Thursday, April 20, 2017

The Hunnewell Gunfight 1884

Hunnewell, Kansas 1880s

I've spent a pretty good part of my life reading about and researching the Old West. Yes, especially gunfights. Some obviously very well known, while others just aren't.

Take for example the Hunnewell Gunfight that took place on August 12th, 1884, in Hunnewell, Kansas. Because it was a gunfight that didn't involve anyone we know today by way of the movies, it's mostly forgotten about. That doesn't mean that the story of what took place wasn't widely circulated, it just means no one picked it up to use it in a movie and made it famous.

The gunfight took place in Hunnewell which was a cow town frequented by cowboys working on the local ranches and feed pens. Hunnewell was founded in 1880, and named for Boston financier and railway owner H. H. Hunnewell.

Back then the Leavenworth, Lawrence and Galveston Railroad provided ready access to the Kansas City, Kansas stockyards, and in Hunnewell's boom it had a hotel, a couple of general stores, and a barber shop. To show you how big a town it was, it was big enough for two dance halls and eight saloons. Imagine that.

Being a rail-head, there were plenty of railroad workers and cowboys on hand. And yes, it's said that violence in the saloons in the form of fist fights was a common occurrence. Of course, the law was pretty spread out in Sumner County. And like a lot of small cow towns in Kansas, there was really no law to speak of in and around areas that were fairly off the beaten track. That's especially true during the 1880s.

In fact, part of the reason ranchers had problems with lawmen later on is that they were typically the law when it came to cattle rustling and other crimes. It's true. Most times, the big ranchers dealt with things themselves.

On August 21st, 1884, Oscar Halsell and Clem Barfoot were a couple of cowboys who entered Hanley's Saloon for a good time and soon enough got drunker than three sheets to the wind. As young men will do, being drunk, they started causing problems in the saloon. 

Just so happens, Sumner County Deputy Sheriff Ed Scotten and another lawmen entered Hanley's Saloon about the same time. It is said that though only 23 years of age, Sumner County Deputy Sheriff Ed Scotten may had also been a Texas Ranger at some point. Of course, being the law, the lawmen took it upon themselves to try and quiet the situation there at Hanley's. 

Friends, if you've dealt with drunks then you know real well how there's no dealing with the ornery ones. While one can hope that they just sort of burn themselves out, dealing with drunks is always a bad situation that can get worse in a hurry. 
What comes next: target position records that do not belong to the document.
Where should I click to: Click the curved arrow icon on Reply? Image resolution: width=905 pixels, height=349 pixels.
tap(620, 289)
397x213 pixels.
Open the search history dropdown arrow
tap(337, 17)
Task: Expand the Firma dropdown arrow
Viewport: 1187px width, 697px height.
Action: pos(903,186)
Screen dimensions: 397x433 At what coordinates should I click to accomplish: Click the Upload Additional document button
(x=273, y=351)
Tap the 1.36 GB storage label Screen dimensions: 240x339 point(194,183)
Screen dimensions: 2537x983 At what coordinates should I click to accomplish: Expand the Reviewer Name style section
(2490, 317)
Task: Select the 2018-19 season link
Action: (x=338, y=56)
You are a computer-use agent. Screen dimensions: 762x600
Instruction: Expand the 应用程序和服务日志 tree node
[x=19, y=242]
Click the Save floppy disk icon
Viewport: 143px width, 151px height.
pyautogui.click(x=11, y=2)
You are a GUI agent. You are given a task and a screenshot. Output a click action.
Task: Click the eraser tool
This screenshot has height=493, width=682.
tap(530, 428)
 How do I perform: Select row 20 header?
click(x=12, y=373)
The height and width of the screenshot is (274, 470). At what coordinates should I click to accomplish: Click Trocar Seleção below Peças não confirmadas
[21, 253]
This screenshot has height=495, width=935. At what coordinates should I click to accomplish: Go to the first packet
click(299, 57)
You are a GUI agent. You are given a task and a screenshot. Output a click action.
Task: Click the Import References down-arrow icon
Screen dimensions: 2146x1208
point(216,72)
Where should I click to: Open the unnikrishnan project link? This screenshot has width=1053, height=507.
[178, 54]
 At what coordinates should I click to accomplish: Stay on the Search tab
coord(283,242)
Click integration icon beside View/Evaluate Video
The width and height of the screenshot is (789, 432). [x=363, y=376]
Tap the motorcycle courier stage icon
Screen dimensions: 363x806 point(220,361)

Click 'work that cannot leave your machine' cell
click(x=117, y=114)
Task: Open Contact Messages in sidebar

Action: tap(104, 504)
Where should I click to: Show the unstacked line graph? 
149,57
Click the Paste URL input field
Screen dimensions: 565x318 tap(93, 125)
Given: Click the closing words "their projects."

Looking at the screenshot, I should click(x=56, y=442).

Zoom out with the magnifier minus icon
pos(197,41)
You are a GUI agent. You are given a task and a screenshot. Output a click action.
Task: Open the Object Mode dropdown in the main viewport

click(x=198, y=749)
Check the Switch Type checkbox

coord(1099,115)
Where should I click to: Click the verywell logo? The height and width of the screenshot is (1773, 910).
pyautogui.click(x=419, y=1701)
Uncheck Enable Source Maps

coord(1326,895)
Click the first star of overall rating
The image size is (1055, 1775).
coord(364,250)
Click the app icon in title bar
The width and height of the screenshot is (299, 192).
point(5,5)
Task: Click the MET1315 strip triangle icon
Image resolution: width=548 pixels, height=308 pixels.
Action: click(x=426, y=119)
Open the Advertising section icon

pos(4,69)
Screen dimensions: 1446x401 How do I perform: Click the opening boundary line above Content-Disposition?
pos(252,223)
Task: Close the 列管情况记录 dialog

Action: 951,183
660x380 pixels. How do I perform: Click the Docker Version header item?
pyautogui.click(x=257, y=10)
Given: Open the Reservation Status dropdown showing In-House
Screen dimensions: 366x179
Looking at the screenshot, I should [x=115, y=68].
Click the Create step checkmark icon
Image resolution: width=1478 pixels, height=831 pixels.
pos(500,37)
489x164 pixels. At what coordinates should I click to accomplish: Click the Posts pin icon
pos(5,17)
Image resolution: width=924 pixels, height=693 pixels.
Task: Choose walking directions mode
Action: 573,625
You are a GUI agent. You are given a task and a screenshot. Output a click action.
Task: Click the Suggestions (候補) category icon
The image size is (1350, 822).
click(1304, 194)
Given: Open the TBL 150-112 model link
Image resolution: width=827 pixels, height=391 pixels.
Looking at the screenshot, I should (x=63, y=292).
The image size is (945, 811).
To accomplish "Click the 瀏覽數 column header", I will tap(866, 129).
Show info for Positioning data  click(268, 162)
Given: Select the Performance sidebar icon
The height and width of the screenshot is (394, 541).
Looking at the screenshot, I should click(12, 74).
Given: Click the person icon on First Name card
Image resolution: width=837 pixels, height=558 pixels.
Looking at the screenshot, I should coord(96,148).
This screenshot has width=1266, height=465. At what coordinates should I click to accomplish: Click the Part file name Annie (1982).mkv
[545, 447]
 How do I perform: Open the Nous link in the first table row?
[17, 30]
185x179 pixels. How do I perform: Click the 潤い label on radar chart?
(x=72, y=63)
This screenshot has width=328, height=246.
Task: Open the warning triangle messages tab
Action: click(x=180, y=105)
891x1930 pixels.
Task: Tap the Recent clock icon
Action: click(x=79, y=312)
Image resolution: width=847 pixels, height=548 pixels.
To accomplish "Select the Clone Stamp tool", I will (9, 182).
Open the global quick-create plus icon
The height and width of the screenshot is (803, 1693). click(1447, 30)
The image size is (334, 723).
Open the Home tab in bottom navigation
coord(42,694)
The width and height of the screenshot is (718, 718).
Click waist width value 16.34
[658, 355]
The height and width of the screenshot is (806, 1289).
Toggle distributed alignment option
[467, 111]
Both lawmen decided that they were going to get the two cowboys to quiet down since they starting to shoot up the town, starting with Hanley's Saloon.  As expected, very quickly an argument developed. Then believe it or not, several people there, not only the lawmen and the two cowboys, drew their pistols. This was not a good situation at all! This was a powder keg! 

Who fired the first shot is not really known, but it's believed that Clem Barfoot was the fool who cut loose first. After that, well all Hell broke loose with several shots being fired every which way. The end result was that Clem Barfoot was killed and Deputy Sheriff Ed Scotten was badly wounded.  

Deputy Sheriff Ed Scotten was actually shot in the neck. This caused paralysis until his death. Yes, sadly Deputy Sheriff Ed Scotten would die from his wounds ten days later on September 2nd, 1884. 

The other sad part of this is that no one was ever prosecuted. Most felt that Clem Barfoot's death was enough justice for what took place. Some felt Oscar Halsell should have been held responsible as well, but he wasn't. 

In fact, Oscar Halsell would live a good life and become a prosperous rancher. Ironically, Halsell would later employ outlaws as Bill Doolin and George "Bittercreek" Newcomb all while being close friends to later U.S. Marshal Evett D. Nix. But no, the town of Halsell, Texas, is not named after him. 

As I said before, although the Hunnewell Gunfight was publicized at the time, the gunfight was soon forgotten. As for the town of Hunnewell, as of the 2010 US census it has a population of 67.  So yes, that one time prosperous little cattle town that served as a shipping point for Texas cattle is technically a Ghost Town today. 

Also, some sources say that the Hunnewell Gunfight took place on October 5th, 1884. But that is an error that those sites need to correct because the gunfight did happen on August 21st, 1884. For one thing, the gunfight couldn't have taken place on October 5th, since Deputy Sheriff Ed Scotten would die from his wounds from that gunfight on September 2nd, 1884.